● **Stored records**
** start **
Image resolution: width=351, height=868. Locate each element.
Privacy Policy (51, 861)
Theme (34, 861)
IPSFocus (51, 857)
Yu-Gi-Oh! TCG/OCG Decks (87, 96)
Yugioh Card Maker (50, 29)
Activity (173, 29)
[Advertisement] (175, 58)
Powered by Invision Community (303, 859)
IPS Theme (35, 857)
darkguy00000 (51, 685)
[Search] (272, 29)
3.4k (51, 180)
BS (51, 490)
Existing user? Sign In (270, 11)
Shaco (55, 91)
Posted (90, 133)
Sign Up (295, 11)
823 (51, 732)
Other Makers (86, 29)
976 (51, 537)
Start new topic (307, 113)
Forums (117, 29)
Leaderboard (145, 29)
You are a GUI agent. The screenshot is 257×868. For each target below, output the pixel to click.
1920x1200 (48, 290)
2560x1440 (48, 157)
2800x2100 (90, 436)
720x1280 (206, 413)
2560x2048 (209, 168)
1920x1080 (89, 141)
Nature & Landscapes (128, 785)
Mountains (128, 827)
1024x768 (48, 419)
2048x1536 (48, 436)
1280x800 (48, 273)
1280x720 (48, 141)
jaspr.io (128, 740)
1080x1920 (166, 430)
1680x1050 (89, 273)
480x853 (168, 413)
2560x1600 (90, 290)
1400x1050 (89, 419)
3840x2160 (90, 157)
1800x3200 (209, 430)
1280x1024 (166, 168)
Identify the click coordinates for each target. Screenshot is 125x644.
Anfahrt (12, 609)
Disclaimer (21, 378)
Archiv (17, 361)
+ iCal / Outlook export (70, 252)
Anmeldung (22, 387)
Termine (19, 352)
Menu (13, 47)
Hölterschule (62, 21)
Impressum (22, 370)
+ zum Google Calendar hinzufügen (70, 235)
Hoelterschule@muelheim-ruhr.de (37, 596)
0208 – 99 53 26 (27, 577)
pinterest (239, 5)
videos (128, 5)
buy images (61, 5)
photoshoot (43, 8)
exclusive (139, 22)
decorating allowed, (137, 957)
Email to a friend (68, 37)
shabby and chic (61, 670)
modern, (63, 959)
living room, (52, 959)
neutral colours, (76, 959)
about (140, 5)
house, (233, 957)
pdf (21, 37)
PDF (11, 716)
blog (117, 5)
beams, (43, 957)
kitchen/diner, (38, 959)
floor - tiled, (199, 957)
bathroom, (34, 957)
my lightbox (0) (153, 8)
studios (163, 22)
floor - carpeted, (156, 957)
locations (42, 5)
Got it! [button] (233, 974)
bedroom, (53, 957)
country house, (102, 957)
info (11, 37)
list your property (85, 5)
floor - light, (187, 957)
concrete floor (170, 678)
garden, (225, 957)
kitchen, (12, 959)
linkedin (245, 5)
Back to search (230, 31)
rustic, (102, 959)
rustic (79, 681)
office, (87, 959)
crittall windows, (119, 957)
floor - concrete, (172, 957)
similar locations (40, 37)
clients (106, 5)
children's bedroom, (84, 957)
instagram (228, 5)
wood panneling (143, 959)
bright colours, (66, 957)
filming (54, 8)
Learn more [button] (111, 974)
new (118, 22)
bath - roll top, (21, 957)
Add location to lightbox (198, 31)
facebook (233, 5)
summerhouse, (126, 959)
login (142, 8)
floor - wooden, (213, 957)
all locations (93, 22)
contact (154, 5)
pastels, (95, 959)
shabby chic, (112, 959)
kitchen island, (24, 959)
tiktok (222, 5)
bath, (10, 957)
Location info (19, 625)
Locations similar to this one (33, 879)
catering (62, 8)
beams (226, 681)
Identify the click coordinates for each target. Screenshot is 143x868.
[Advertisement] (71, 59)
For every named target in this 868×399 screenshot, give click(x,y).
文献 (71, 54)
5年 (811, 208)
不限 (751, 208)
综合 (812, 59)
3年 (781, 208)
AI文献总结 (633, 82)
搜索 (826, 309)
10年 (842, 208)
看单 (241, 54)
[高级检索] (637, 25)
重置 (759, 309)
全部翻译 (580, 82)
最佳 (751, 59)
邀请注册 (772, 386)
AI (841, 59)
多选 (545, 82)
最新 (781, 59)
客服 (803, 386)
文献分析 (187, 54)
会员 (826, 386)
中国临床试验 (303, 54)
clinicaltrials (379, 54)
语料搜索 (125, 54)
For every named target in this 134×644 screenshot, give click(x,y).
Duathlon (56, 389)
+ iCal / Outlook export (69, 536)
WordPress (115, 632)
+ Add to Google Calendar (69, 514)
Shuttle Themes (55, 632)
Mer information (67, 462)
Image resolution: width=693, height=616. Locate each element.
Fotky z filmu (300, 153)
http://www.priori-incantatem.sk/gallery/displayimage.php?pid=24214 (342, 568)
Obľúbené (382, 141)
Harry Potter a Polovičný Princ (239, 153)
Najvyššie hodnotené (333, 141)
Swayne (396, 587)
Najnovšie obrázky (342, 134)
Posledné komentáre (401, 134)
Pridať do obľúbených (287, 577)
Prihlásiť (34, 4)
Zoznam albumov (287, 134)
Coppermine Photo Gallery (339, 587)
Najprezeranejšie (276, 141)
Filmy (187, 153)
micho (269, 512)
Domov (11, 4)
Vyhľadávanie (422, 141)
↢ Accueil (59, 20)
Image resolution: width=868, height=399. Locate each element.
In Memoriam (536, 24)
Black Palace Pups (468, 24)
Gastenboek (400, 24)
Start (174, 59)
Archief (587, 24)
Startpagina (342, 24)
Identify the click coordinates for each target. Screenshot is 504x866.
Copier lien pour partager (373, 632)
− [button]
** end **
● **Exercise**
Turn every line of the items above into a JSON list of strings, one string per line, with blank lines omitted.

● **Response to this exercise**
[
  "Image resolution: width=351, height=868. Locate each element.",
  "Privacy Policy (51, 861)",
  "Theme (34, 861)",
  "IPSFocus (51, 857)",
  "Yu-Gi-Oh! TCG/OCG Decks (87, 96)",
  "Yugioh Card Maker (50, 29)",
  "Activity (173, 29)",
  "[Advertisement] (175, 58)",
  "Powered by Invision Community (303, 859)",
  "IPS Theme (35, 857)",
  "darkguy00000 (51, 685)",
  "[Search] (272, 29)",
  "3.4k (51, 180)",
  "BS (51, 490)",
  "Existing user? Sign In (270, 11)",
  "Shaco (55, 91)",
  "Posted (90, 133)",
  "Sign Up (295, 11)",
  "823 (51, 732)",
  "Other Makers (86, 29)",
  "976 (51, 537)",
  "Start new topic (307, 113)",
  "Forums (117, 29)",
  "Leaderboard (145, 29)",
  "You are a GUI agent. The screenshot is 257×868. For each target below, output the pixel to click.",
  "1920x1200 (48, 290)",
  "2560x1440 (48, 157)",
  "2800x2100 (90, 436)",
  "720x1280 (206, 413)",
  "2560x2048 (209, 168)",
  "1920x1080 (89, 141)",
  "Nature & Landscapes (128, 785)",
  "Mountains (128, 827)",
  "1024x768 (48, 419)",
  "2048x1536 (48, 436)",
  "1280x800 (48, 273)",
  "1280x720 (48, 141)",
  "jaspr.io (128, 740)",
  "1080x1920 (166, 430)",
  "1680x1050 (89, 273)",
  "480x853 (168, 413)",
  "2560x1600 (90, 290)",
  "1400x1050 (89, 419)",
  "3840x2160 (90, 157)",
  "1800x3200 (209, 430)",
  "1280x1024 (166, 168)",
  "Identify the click coordinates for each target. Screenshot is 125x644.",
  "Anfahrt (12, 609)",
  "Disclaimer (21, 378)",
  "Archiv (17, 361)",
  "+ iCal / Outlook export (70, 252)",
  "Anmeldung (22, 387)",
  "Termine (19, 352)",
  "Menu (13, 47)",
  "Hölterschule (62, 21)",
  "Impressum (22, 370)",
  "+ zum Google Calendar hinzufügen (70, 235)",
  "Hoelterschule@muelheim-ruhr.de (37, 596)",
  "0208 – 99 53 26 (27, 577)",
  "pinterest (239, 5)",
  "videos (128, 5)",
  "buy images (61, 5)",
  "photoshoot (43, 8)",
  "exclusive (139, 22)",
  "decorating allowed, (137, 957)",
  "Email to a friend (68, 37)",
  "shabby and chic (61, 670)",
  "modern, (63, 959)",
  "living room, (52, 959)",
  "neutral colours, (76, 959)",
  "about (140, 5)",
  "house, (233, 957)",
  "pdf (21, 37)",
  "PDF (11, 716)",
  "blog (117, 5)",
  "beams, (43, 957)",
  "kitchen/diner, (38, 959)",
  "floor - tiled, (199, 957)",
  "bathroom, (34, 957)",
  "my lightbox (0) (153, 8)",
  "studios (163, 22)",
  "floor - carpeted, (156, 957)",
  "locations (42, 5)",
  "Got it! [button] (233, 974)",
  "bedroom, (53, 957)",
  "country house, (102, 957)",
  "info (11, 37)",
  "list your property (85, 5)",
  "floor - light, (187, 957)",
  "concrete floor (170, 678)",
  "garden, (225, 957)",
  "kitchen, (12, 959)",
  "linkedin (245, 5)",
  "Back to search (230, 31)",
  "rustic, (102, 959)",
  "rustic (79, 681)",
  "office, (87, 959)",
  "crittall windows, (119, 957)",
  "floor - concrete, (172, 957)",
  "similar locations (40, 37)",
  "clients (106, 5)",
  "children's bedroom, (84, 957)",
  "instagram (228, 5)",
  "wood panneling (143, 959)",
  "bright colours, (66, 957)",
  "filming (54, 8)",
  "Learn more [button] (111, 974)",
  "new (118, 22)",
  "bath - roll top, (21, 957)",
  "Add location to lightbox (198, 31)",
  "facebook (233, 5)",
  "summerhouse, (126, 959)",
  "login (142, 8)",
  "floor - wooden, (213, 957)",
  "all locations (93, 22)",
  "contact (154, 5)",
  "pastels, (95, 959)",
  "shabby chic, (112, 959)",
  "kitchen island, (24, 959)",
  "tiktok (222, 5)",
  "bath, (10, 957)",
  "Location info (19, 625)",
  "Locations similar to this one (33, 879)",
  "catering (62, 8)",
  "beams (226, 681)",
  "Identify the click coordinates for each target. Screenshot is 143x868.",
  "[Advertisement] (71, 59)",
  "For every named target in this 868×399 screenshot, give click(x,y).",
  "文献 (71, 54)",
  "5年 (811, 208)",
  "不限 (751, 208)",
  "综合 (812, 59)",
  "3年 (781, 208)",
  "AI文献总结 (633, 82)",
  "搜索 (826, 309)",
  "10年 (842, 208)",
  "看单 (241, 54)",
  "[高级检索] (637, 25)",
  "重置 (759, 309)",
  "全部翻译 (580, 82)",
  "最佳 (751, 59)",
  "邀请注册 (772, 386)",
  "AI (841, 59)",
  "多选 (545, 82)",
  "最新 (781, 59)",
  "客服 (803, 386)",
  "文献分析 (187, 54)",
  "会员 (826, 386)",
  "中国临床试验 (303, 54)",
  "clinicaltrials (379, 54)",
  "语料搜索 (125, 54)",
  "For every named target in this 134×644 screenshot, give click(x,y).",
  "Duathlon (56, 389)",
  "+ iCal / Outlook export (69, 536)",
  "WordPress (115, 632)",
  "+ Add to Google Calendar (69, 514)",
  "Shuttle Themes (55, 632)",
  "Mer information (67, 462)",
  "Image resolution: width=693, height=616. Locate each element.",
  "Fotky z filmu (300, 153)",
  "http://www.priori-incantatem.sk/gallery/displayimage.php?pid=24214 (342, 568)",
  "Obľúbené (382, 141)",
  "Harry Potter a Polovičný Princ (239, 153)",
  "Najvyššie hodnotené (333, 141)",
  "Swayne (396, 587)",
  "Najnovšie obrázky (342, 134)",
  "Posledné komentáre (401, 134)",
  "Pridať do obľúbených (287, 577)",
  "Prihlásiť (34, 4)",
  "Zoznam albumov (287, 134)",
  "Coppermine Photo Gallery (339, 587)",
  "Najprezeranejšie (276, 141)",
  "Filmy (187, 153)",
  "micho (269, 512)",
  "Domov (11, 4)",
  "Vyhľadávanie (422, 141)",
  "↢ Accueil (59, 20)",
  "Image resolution: width=868, height=399. Locate each element.",
  "In Memoriam (536, 24)",
  "Black Palace Pups (468, 24)",
  "Gastenboek (400, 24)",
  "Start (174, 59)",
  "Archief (587, 24)",
  "Startpagina (342, 24)",
  "Identify the click coordinates for each target. Screenshot is 504x866.",
  "Copier lien pour partager (373, 632)",
  "− [button]"
]